In [45]:
import pandas as pd
import numpy as np
from lightfm import LightFM
from scipy import sparse
from time import time
from lightfm.evaluation import precision_at_k
from tqdm import tqdm

In [2]:
interactions_train = pd.read_parquet('/scratch/work/courses/DSGA1004-2021/listenbrainz/interactions_train_small.parquet')
interactions_train = interactions_train.drop(columns='timestamp')
interactions_test = pd.read_parquet('/scratch/work/courses/DSGA1004-2021/listenbrainz/interactions_test.parquet')
interactions_test = interactions_test.drop(columns='timestamp')

In [3]:
# Filter users with at least 50 interactions
interactions_count = interactions_train.groupby('user_id').size().reset_index(name='num_interactions')
selected_user_ids = interactions_count[interactions_count.num_interactions >= 50]['user_id'].values
train_filtered = interactions_train[interactions_train.user_id.isin(selected_user_ids)]

In [4]:
# Map recording_msid to track_id
unique_msid = pd.concat([train_filtered['recording_msid'], interactions_test['recording_msid']]).unique()
df_trackid = pd.DataFrame({'recording_msid': unique_msid, 'track_id': np.arange(len(unique_msid))})

In [5]:
# Create R matrix
train_R_msid = train_filtered.groupby(['user_id', 'recording_msid']).size().reset_index(name='count')
test_R_msid = interactions_test.groupby(['user_id', 'recording_msid']).size().reset_index(name='count')

In [6]:
# Add track_id
train_R = pd.merge(train_R_msid, df_trackid, on='recording_msid')[['user_id', 'track_id', 'count']]
test_R = pd.merge(test_R_msid, df_trackid, on='recording_msid')[['user_id', 'track_id', 'count']]

In [7]:
# Create true labels for test and save test
test_true = test_R.groupby('user_id')['track_id'].apply(set).reset_index(name='true')
test_true_sorted = test_true.sort_values('user_id')

In [8]:
# Sort train
train_R_sorted = train_R.sort_values(['user_id', 'track_id'])

In [9]:
train_R_sorted.to_parquet('train_inter_small.parquet')
test_true_sorted.to_parquet('test_true.parquet')

In [10]:
train_R_sorted.to_csv('train_inter_small.csv', index = False)
test_true_sorted.to_csv('test_true.csv', index = False)

In [55]:
# Read data
train = pd.read_parquet('train_inter_small.parquet')
train = train.sample(frac=0.01, random_state=42)
test_true = pd.read_parquet('test_true.parquet')

In [56]:
# Create user and item id mappings
user_ids = train['user_id'].unique()
item_ids = train['track_id'].unique()

In [57]:
user_to_index = {original: idx for idx, original in enumerate(user_ids)}
index_to_user = {idx: original for original, idx in user_to_index.items()}
item_to_index = {original: idx for idx, original in enumerate(item_ids)}
index_to_item = {idx: original for original, idx in item_to_index.items()}

In [58]:
# Create sparse matrix for training data
rows = train['user_id'].map(user_to_index)
cols = train['track_id'].map(item_to_index)
interactions = sparse.coo_matrix((train['count'], (rows, cols)), shape=(len(user_to_index), len(item_to_index)))

In [59]:
# LightFM model
model = LightFM(loss='warp')
start_time = time()
model.fit(interactions, epochs=30, num_threads = 16)
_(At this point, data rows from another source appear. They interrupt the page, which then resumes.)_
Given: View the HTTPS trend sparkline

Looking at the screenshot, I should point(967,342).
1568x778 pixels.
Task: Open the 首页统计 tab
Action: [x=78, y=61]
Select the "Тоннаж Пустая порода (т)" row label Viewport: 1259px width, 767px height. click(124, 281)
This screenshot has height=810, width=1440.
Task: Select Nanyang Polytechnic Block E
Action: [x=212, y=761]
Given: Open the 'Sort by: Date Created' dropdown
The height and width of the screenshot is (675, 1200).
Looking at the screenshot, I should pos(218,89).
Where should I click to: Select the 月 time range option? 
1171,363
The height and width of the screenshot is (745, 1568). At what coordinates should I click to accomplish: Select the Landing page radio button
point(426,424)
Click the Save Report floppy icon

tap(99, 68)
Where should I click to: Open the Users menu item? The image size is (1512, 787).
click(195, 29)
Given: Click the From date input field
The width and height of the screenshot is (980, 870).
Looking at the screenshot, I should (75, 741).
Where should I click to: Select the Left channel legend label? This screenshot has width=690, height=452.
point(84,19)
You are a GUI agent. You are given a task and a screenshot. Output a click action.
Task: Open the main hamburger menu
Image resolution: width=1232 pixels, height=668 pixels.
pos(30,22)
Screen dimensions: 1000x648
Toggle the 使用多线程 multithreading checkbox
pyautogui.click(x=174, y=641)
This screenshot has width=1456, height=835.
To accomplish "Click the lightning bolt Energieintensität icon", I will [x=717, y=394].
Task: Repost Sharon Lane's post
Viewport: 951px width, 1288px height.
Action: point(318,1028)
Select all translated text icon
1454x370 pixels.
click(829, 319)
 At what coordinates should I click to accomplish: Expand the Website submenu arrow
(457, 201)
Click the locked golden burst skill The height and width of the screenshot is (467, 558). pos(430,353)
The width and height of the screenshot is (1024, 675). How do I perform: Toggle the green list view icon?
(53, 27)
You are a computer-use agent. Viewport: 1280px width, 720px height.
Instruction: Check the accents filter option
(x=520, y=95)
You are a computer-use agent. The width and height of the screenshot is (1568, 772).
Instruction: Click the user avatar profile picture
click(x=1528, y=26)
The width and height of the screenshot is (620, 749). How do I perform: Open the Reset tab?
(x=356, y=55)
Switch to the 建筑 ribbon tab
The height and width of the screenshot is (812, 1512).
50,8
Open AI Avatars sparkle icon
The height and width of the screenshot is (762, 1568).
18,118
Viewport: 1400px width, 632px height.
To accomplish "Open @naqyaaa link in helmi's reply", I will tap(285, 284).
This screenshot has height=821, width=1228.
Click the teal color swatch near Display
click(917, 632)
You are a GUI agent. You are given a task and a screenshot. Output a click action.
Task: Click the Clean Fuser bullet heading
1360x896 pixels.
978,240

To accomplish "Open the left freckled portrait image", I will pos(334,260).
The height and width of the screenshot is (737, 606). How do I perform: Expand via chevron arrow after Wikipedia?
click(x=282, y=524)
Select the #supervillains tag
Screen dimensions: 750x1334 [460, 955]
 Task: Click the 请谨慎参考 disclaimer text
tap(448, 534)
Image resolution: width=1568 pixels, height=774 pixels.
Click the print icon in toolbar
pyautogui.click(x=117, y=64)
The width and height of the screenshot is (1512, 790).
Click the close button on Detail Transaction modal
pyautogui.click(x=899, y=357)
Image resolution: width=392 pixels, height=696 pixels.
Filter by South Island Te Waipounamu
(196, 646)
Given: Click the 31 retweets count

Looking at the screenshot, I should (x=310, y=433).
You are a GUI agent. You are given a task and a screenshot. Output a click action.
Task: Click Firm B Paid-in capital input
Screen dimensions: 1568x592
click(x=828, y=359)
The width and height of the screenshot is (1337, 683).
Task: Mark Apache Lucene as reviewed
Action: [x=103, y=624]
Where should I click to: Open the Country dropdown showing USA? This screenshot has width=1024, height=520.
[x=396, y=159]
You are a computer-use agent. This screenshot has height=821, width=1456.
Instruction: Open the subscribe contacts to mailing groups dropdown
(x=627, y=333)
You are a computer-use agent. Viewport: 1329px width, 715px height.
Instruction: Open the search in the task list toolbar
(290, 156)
<lightfm.lightfm.LightFM at 0x148869ed3880>

In [61]:
# Prepare test set
test_true = test_true[test_true['user_id'].isin(user_to_index.keys())]
test_true = test_true.reset_index(drop=True)  # reset the index after filtering
test_user_ids = test_true['user_id'].map(user_to_index).values.astype(int)
test_track_ids = [set(test_true['true'][i]) for i in range(len(test_true))]

In [62]:
# Compute MAP@K for test set
mapk_test = []
for user_id, true_tracks in tqdm(zip(test_user_ids, test_track_ids)):
    # repeat the user id for the number of items
    user_ids_array = np.full(interactions.shape[1], user_id, dtype=np.int32)
    item_ids_array = np.arange(interactions.shape[1], dtype=np.int32)
    scores = model.predict(user_ids_array, item_ids_array)
    top_items = np.argsort(-scores)[:100]  # get top 100 items
    pred_tracks = set(top_items)
    mapk_test.append(len(true_tracks & pred_tracks) / len(pred_tracks))

5016it [02:14, 37.36it/s]


In [63]:
mapk_test = np.mean(mapk_test)
end_time = time()
lightfm_time = end_time - start_time
print(f'The total train time for lightFM is: {lightfm_time}')
print(f"MAP@K for test set: {mapk_test}")

The total train time for lightFM is: 155.69324612617493
MAP@K for test set: 0.0012141148325358854